Decision Date06 January 1872
PartiesSUGG FORT et al. v. ELI ORNDOFF, Guardian, et al.
CourtTennessee Supreme Court

OPINION TEXT STARTS HERE

FROM ROBERTSON.

From the Chancery Court, March Term, 1871. CHAS. G. SMITH, Ch.

JNO. E. & A. E. GARNER for complainants.

W. A. QUARLES for defendants.

NICHOLSON, C. J., delivered the opinion of the Court.

Eli Orndoff, as guardian of the minor heirs of John W. Orndoff, brought two suits in the Circuit Court of Robertson county against Sugg Fort & Co. One was to recover of them the amount of four notes, each for $200, payable to Eli Orndoff, guardian, for rent of a saw-mill, all of which were due and unpaid; the other was to recover damages for breach of a contract of lease for one-half of the water privilege of Red River at and near the saw-mill of Orndoff's heirs upon said river, at the rate of $200 annually, from August 30, 1862, to 30th of August, 1866.

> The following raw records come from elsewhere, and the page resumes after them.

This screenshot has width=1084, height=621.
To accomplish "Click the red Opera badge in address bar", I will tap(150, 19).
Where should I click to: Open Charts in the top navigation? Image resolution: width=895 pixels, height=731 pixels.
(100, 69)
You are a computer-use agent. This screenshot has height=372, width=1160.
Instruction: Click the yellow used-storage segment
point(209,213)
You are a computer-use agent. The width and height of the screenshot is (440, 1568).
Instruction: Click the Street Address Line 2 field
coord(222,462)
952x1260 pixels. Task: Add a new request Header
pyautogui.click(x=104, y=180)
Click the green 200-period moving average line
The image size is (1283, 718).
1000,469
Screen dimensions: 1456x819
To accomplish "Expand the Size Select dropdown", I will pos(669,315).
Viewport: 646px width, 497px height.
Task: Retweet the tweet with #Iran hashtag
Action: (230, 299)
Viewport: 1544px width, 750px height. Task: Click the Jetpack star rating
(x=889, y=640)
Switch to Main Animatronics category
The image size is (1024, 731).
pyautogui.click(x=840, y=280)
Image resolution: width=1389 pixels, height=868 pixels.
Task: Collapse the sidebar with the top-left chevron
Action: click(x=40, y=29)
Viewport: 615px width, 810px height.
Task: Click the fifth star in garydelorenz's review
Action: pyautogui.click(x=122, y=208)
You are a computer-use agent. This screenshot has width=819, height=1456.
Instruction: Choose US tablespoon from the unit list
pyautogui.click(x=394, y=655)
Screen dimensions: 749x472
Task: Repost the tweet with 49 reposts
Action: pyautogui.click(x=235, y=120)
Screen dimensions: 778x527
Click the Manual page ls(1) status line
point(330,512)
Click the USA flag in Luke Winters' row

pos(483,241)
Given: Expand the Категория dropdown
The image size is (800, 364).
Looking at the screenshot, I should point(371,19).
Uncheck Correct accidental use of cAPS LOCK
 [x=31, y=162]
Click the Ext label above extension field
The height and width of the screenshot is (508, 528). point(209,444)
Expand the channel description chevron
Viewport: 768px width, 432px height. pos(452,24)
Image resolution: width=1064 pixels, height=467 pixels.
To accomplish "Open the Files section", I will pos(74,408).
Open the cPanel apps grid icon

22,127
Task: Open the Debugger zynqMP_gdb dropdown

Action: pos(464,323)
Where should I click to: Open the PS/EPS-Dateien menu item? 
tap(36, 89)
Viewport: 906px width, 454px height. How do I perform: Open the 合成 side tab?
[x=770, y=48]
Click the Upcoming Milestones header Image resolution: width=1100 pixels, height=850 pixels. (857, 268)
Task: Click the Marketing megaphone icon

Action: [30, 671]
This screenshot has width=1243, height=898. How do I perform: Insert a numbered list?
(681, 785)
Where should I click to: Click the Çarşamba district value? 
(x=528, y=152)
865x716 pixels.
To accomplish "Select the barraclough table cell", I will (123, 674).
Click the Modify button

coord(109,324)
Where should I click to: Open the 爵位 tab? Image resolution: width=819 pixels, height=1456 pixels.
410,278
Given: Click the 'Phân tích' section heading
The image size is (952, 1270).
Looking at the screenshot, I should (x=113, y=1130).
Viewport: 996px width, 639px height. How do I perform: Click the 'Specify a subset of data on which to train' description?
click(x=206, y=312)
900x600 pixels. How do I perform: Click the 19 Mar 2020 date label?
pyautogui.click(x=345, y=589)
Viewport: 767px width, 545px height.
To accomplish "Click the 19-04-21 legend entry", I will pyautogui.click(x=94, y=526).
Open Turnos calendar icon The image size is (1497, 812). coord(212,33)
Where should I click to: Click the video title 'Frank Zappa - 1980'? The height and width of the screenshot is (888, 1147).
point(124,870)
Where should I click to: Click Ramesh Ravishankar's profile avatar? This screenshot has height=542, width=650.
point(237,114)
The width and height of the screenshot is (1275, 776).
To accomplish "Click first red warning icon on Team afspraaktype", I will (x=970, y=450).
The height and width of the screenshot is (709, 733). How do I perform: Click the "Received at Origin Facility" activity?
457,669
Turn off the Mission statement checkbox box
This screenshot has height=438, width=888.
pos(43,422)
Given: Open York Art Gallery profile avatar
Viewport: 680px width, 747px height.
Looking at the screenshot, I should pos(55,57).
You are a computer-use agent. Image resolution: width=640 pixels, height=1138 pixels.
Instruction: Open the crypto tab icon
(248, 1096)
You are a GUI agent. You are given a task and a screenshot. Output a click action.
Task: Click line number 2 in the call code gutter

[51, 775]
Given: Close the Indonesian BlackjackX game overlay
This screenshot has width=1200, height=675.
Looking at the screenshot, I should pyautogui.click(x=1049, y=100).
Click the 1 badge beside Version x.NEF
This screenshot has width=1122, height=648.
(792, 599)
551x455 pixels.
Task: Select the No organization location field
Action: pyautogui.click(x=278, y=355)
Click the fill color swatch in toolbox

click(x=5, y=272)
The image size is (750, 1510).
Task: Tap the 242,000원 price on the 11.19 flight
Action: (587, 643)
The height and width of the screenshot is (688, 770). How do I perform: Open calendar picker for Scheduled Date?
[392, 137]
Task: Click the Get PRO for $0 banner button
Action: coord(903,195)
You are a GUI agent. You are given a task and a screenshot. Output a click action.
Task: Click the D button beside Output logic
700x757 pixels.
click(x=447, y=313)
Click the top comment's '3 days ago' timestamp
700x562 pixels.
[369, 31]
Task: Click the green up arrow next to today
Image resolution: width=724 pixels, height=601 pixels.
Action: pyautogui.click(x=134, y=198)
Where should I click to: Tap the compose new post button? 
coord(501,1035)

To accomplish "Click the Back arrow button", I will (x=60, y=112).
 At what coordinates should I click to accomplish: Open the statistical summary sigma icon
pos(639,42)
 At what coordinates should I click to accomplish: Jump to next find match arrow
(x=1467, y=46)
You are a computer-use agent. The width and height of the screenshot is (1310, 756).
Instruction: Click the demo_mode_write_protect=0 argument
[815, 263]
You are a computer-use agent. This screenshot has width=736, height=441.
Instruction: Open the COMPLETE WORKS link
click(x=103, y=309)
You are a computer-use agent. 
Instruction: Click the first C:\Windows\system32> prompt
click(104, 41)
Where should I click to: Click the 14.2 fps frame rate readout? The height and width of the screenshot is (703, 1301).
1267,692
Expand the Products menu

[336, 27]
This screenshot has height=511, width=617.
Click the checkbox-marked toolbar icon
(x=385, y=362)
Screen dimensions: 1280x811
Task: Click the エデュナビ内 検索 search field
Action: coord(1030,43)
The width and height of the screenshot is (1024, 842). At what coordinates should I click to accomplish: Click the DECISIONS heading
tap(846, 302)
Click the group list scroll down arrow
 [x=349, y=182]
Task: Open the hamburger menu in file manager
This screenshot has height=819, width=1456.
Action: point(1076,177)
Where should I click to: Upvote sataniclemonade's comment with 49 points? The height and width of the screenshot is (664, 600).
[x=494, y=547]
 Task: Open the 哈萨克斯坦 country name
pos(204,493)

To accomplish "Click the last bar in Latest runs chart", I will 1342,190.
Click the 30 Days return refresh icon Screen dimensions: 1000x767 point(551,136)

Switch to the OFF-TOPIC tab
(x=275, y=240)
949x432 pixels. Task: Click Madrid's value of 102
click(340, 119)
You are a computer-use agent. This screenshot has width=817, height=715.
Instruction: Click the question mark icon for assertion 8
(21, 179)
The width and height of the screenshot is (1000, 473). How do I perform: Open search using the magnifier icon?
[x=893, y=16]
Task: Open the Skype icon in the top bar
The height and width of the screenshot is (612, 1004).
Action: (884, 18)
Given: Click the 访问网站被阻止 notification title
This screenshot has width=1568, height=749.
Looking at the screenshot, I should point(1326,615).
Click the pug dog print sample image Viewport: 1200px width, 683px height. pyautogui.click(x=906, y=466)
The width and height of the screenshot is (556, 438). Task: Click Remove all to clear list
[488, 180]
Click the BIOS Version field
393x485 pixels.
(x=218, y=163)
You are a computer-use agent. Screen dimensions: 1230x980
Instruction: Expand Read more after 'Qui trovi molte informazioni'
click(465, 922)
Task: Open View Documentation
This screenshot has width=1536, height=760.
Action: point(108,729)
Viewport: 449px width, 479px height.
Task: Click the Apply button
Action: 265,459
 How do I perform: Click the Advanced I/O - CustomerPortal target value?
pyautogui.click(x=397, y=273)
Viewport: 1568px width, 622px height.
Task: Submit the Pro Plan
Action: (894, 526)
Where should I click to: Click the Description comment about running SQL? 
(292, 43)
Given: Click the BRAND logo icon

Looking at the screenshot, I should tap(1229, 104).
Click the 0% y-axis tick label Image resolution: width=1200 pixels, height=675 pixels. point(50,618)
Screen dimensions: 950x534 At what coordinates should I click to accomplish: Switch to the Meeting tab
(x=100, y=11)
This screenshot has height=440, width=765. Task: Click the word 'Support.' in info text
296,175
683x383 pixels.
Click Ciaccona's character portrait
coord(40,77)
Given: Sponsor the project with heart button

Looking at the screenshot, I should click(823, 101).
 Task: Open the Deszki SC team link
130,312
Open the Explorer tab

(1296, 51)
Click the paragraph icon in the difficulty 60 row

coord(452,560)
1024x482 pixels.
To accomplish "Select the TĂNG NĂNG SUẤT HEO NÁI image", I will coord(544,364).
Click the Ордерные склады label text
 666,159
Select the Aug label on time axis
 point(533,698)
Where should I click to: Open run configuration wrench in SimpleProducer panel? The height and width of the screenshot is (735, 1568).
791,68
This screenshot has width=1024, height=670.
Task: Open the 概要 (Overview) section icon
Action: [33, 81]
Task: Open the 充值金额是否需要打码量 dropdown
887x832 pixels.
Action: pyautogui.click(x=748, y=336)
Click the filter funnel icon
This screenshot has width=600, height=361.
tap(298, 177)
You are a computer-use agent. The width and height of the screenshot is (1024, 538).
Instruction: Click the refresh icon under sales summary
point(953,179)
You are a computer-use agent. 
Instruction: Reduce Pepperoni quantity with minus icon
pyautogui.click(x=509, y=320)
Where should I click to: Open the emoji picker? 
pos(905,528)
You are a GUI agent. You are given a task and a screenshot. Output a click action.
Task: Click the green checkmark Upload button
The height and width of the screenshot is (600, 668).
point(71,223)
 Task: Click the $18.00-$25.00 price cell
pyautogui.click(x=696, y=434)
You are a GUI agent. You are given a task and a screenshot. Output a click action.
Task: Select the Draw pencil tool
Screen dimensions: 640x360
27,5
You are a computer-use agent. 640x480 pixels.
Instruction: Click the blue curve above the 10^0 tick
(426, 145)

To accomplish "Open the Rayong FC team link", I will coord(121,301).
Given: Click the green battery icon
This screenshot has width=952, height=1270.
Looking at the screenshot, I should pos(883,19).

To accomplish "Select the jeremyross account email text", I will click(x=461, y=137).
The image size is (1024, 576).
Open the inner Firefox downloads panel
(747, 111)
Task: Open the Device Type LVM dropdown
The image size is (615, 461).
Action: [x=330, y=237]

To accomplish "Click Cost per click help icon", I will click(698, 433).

Before any trial or judgment, Sugg Fort & Co. filed their bill of injunction in the Chancery Court at Springfield, and obtained a fiat enjoining the further prosecution of the suits at law. A demurrer was filed to the bill, upon the ground that the allegations therein did not make a case for the jurisdiction of the chancery court, but that the defense of the suits at law was clear and unembarrassed. The Chancellor overruled the demurrer and required the defendants to answer.

After the original bill had been answered, Sugg Fort, E. A. Fort, and E. S. Fort filed another bill against Harriet H. Orndoff, Harriet L. Orndoff, and Eli Orndoff, enjoining them from prosecuting a suit commenced in the Circuit Court of Robertson county by Harriet H. Orndoff, as next friend of Eli and Harriet L. Orndoff, against complainants, for damages done by them to the saw-mill and lands of said Eli and Harriet L., by said Fort's raising too high a mill-dam across Red River. Defendants demurred to this bill because complainants had a plain and unembarrassed defense at law. This demurrer was overruled, and both bills having been answered and proof taken, they were consolidated and tried together, when the Chancellor dismissed the last named bill and left the parties to litigate the matters involved at law.

As to the first bill, he gave defendant Eli Orndoff, as guardian, a decree for the amount of the four notes, and for the rent of the water privilege as claimed, which, after allowing credits, with interest, amounted to about $1,600, for which he gave a decree against complainants.

From this decree complainants have appealed to this court.

The first question presented is as to the correctness of the decree overruling the demurrer to the first bill. After setting out the facts with much particularity and at great length, complainants sum up their case by stating that the conduct of the defendant in the premises is unconscientious and fraudulent; that their remedy and defenses at law are embarrassed and inadequate; that the writings, particularly the four notes described, should be reformed, so as to set forth properly and fully the agreement of parties; and that they are entitled to a discovery of the various facts charged. The first suit was based on four promissory notes, and the second on a written contract of lease. Complainants allege that they have a good defense to both these suits, but that the remedy at law is embarrassed and inadequate.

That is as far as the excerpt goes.